Three doors down from where I live is an ever-changing house full of young people. I don’t know if they’re college students or young professionals but on this particular morning, they were all piling into cars and trucks adorned with Tennessee Titans flags, headed to an early game and tailgate party. I speak to them often when I’m walking Prince and they’re always kind and respectful. But inviting me to a game? That was unexpected.

“No, thanks!” I said. They waved and took off, while I wondered why anyone would want to go to a game when they could watch it on TV from the comfort of their own homes.

I’m tired today—so I skipped church to enjoy some alone time. A Titans game was not on my agenda at all.

But then, it never is. I’m finding that the older I get, the more I’m reverting to the person I was years ago, the shy, quiet girl who avoided crowds and noise. Happiest when out of the spotlight, content with the sidelines. Happy to read a book in my room while the rest of the family gathered in the family room. Perfectly fulfilled with one-on-one conversations rather than group gatherings. In a support role, a dependable follower, and nothing more.

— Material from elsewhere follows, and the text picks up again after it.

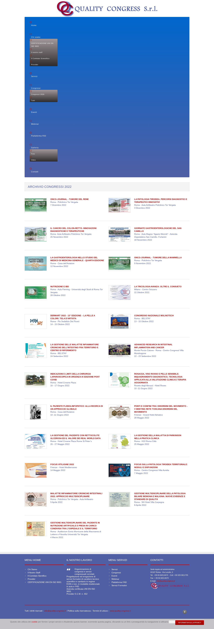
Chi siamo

When I was a kid, piano recitals, where I was center stage, made me a complete wreck. My seventh grade choral director, Ms. Byerly, trained me as an accompanist and unknowingly gave me a great gift, allowing me to do what I loved, playing the piano, but in a support position, with the attention focused on the soloist or choir rather than me.

Presenting reports or even answering a teacher’s question in class devastated me, it was so very difficult for me to speak in a room full of people. I only wanted to hide under my desk.

We had a girls’ organization at church, GA’s, or Girls’ Auxiliary, that required the girls to learn things about mission work and then make presentations to the church annually. I dropped out of that at an early age so I could avoid those yearly moments on stage.

Please, I thought, just let me quietly learn and do my work. Please.

In my mid-twenties, though, I changed. My husband decided to divorce rather than work on our marriage and I was shattered. Completely shattered. The values and truths with which I had been raised weren’t working. Marriage was supposed to be forever but suddenly I was on my own. No helpmate on which to rely.

If I’m on my own, I’m going to have to change.

So I did, making a conscious decision to come out of my shell. I was working for the IRS at the time and when the big boss came to my office, I became the first to step up with a handshake. I started talking more, reaching for bigger challenges, trying to advance with my career. And I advanced, moving into management, becoming a leader. So far from who I used to be.

I’m in my sixties now, on the verge of retirement. Part of what led to my decision to leave the work force is that I’m worn out from making decisions, being assertive, sitting in meetings, and dealing with financial data.

I’m ready to relax. I don’t want to drive to Nashville to see the Country Music Hall of Fame or to hear an up-and-coming artist sing at Tootsie’s Orchid Lounge. I want to read books, go on long, quiet hikes, and spend time with my husband, my children or a few close friends. Nothing more.

I have reverted and I’m good with that. It feels like I’ve come back to the true me.

On the news tonight, the sports announcer said today was a day Titans fans would like to forget…making me doubly glad I stayed where I belong, right here at home.